» Problem to solve:
For the listing below, give the number of lines that hold the string "click", without anything else.

» Input material:
◆ ◆ ◆

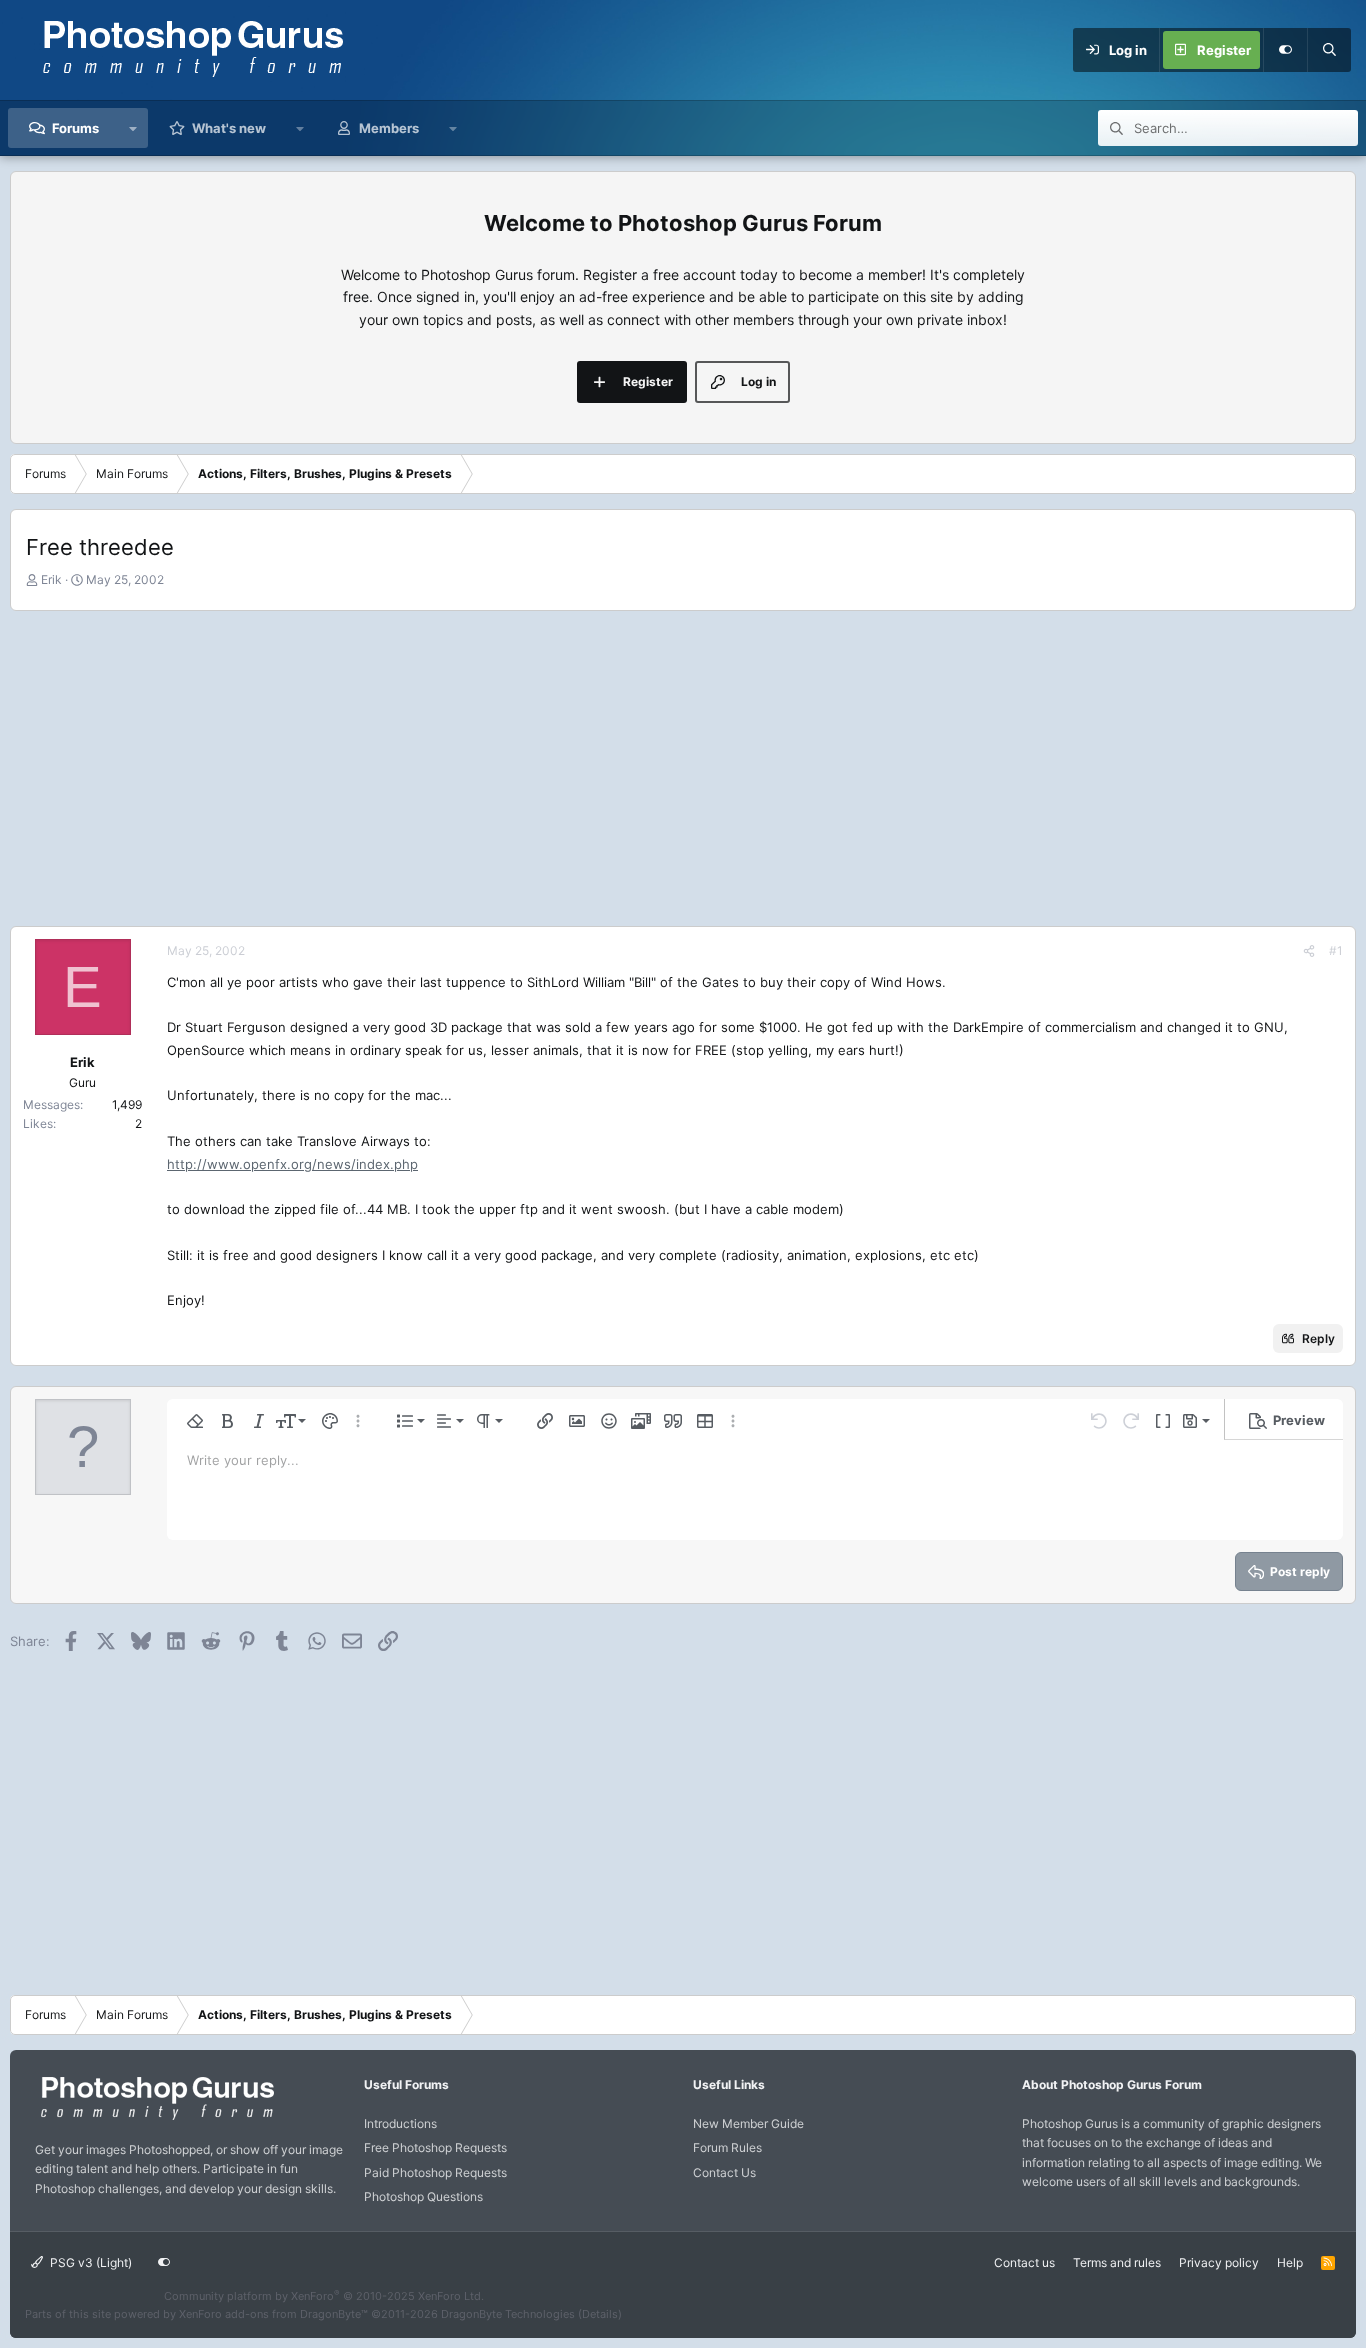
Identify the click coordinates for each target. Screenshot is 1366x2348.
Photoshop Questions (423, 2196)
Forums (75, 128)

◆ ◆ ◆

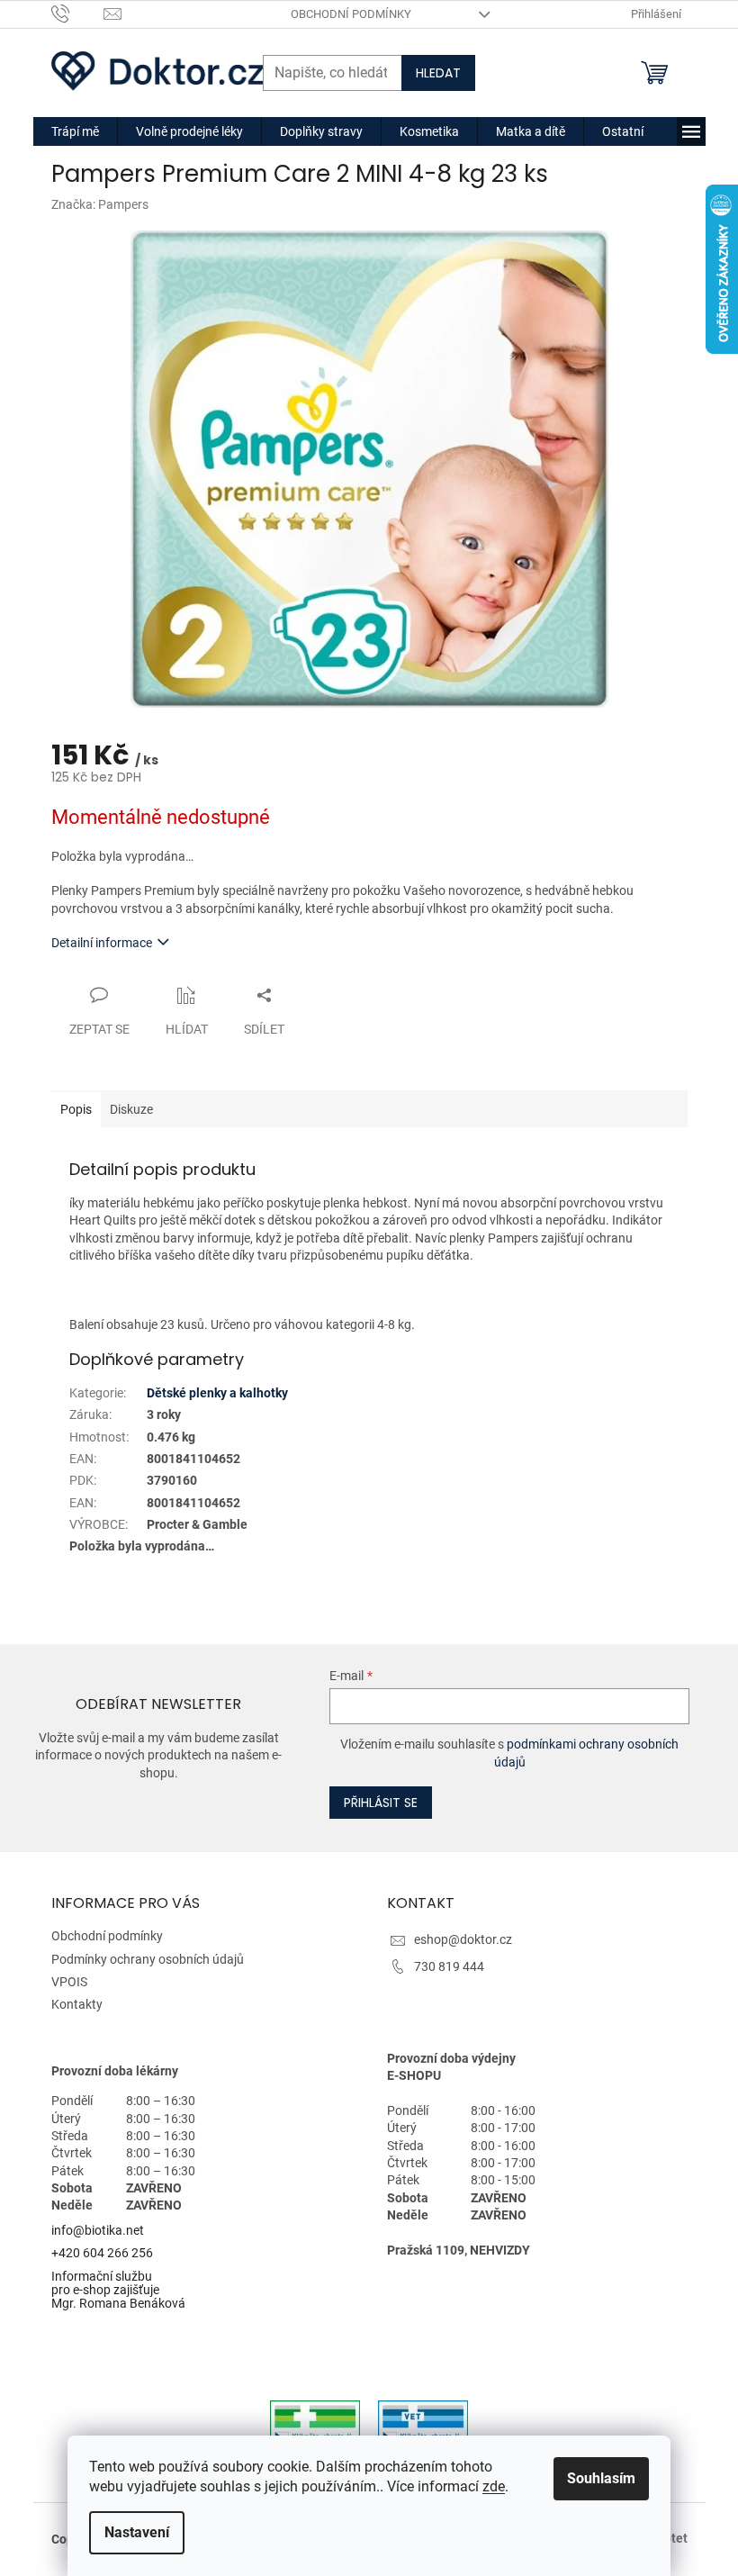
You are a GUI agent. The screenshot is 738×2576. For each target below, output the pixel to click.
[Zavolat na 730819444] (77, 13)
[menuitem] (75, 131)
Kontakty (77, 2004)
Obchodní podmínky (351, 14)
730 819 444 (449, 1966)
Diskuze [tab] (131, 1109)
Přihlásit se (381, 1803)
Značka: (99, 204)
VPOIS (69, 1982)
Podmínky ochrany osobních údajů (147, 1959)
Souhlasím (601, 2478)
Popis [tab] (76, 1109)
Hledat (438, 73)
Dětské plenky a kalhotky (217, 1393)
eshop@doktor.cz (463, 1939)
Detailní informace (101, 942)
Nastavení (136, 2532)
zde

◆ ◆ ◆

» The completed task:
2